GIVEN EXERCISE A
Retype part of the passage on Norwalk school enrollment without changing anything. Begin at the words "NPS Communications Director" and stop after "an additional classroom.".
GIVEN EXERCISE B
In the passage on Norwalk school enrollment, condense the paragraph beginning "There was a bus added last year" into a shorter version that keeps its main facts.

SELECTED EXTRACT
▬▬▬▬▬▬▬▬▬▬
The topic came up at Wednesday’s Zoning Task Force meeting. Redevelopment Agency Executive Director Tim Sheehan said less than 10 children have been added to the public schools roster from the West Avenue development, Waypointe, with nearly 300 units rented.

“Multi-family development in the urban core as matter of historic information creates virtually no school children,” Sheehan said. “… Obviously the agency is an advocate for affordable housing but that is typically in the developments where you find children coming into the multifamily housing units is on the set-aside for the affordable housing.”


The nuts and bolts of the enrollment issue

NPS Communications Director Brenda Wilcox Williams had this to say:

“We’re continuing to work on finalizing class sizes and assignments for 2015-16, and that includes updating enrollment figures and processing any new registrations that come in.  As part of that process, we have added two teaching positions to conform to class-size guidelines.  In some cases, when a class size is determined to be just in excess of the number of students provided in the NFT contract, a classroom aide may be added to assist the teacher.

NFT Contract

“At the same time, we do have schools that are near capacity. Marvin is one example of a school where there is no space available to add an additional classroom.

“There was a bus added last year for the new development (Avalon East Norwalk), but it’s more complex than just looking at a single cause. For that reason, the Facilities Utilization Study that is now in progress will be a critical tool for Norwalk moving forward. In addition to a thorough review of our current buildings, the study includes an analysis of demographic data, trends, economic development plans and other information that will help establish enrollment projections.  It will not only help with recommendations about our physical facilities – our actual school buildings – but it will also be valuable in helping us project future staffing levels as well.”
▬▬▬▬▬▬▬▬▬▬
RECORDED INFORMATION
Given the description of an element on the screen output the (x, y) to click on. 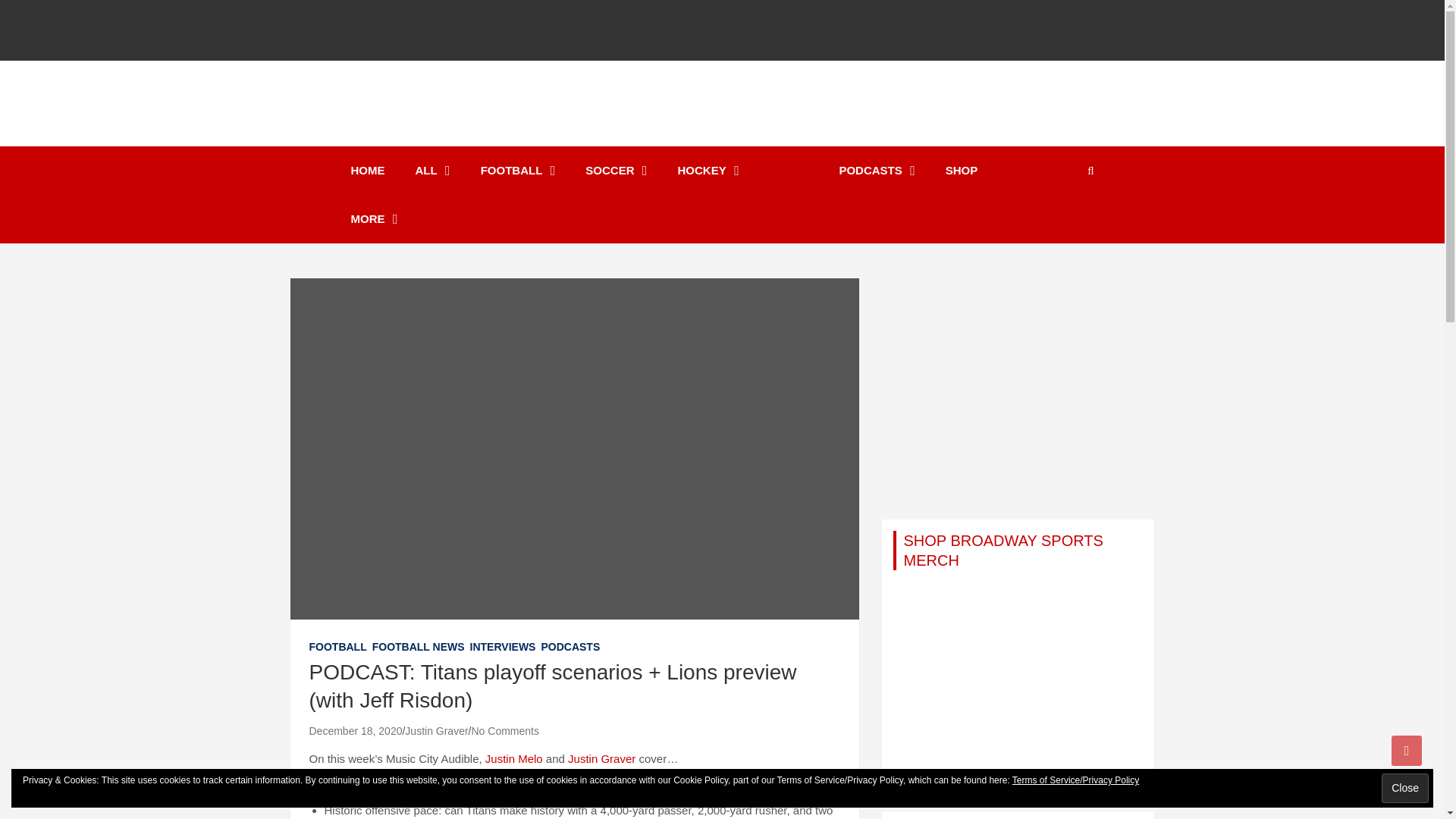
▬▬▬▬▬▬▬▬▬▬
TASK RESULT A
NPS Communications Director Brenda Wilcox Williams had this to say:

“We’re continuing to work on finalizing class sizes and assignments for 2015-16, and that includes updating enrollment figures and processing any new registrations that come in.  As part of that process, we have added two teaching positions to conform to class-size guidelines.  In some cases, when a class size is determined to be just in excess of the number of students provided in the NFT contract, a classroom aide may be added to assist the teacher.

NFT Contract

“At the same time, we do have schools that are near capacity. Marvin is one example of a school where there is no space available to add an additional classroom.

TASK RESULT B
A bus was added last year for the Avalon East Norwalk development, but the enrollment issue has more than a single cause. The Facilities Utilization Study now in progress will review current buildings and analyze demographic data, trends, economic development plans and other information to establish enrollment projections. It will guide recommendations on school buildings and help project future staffing levels.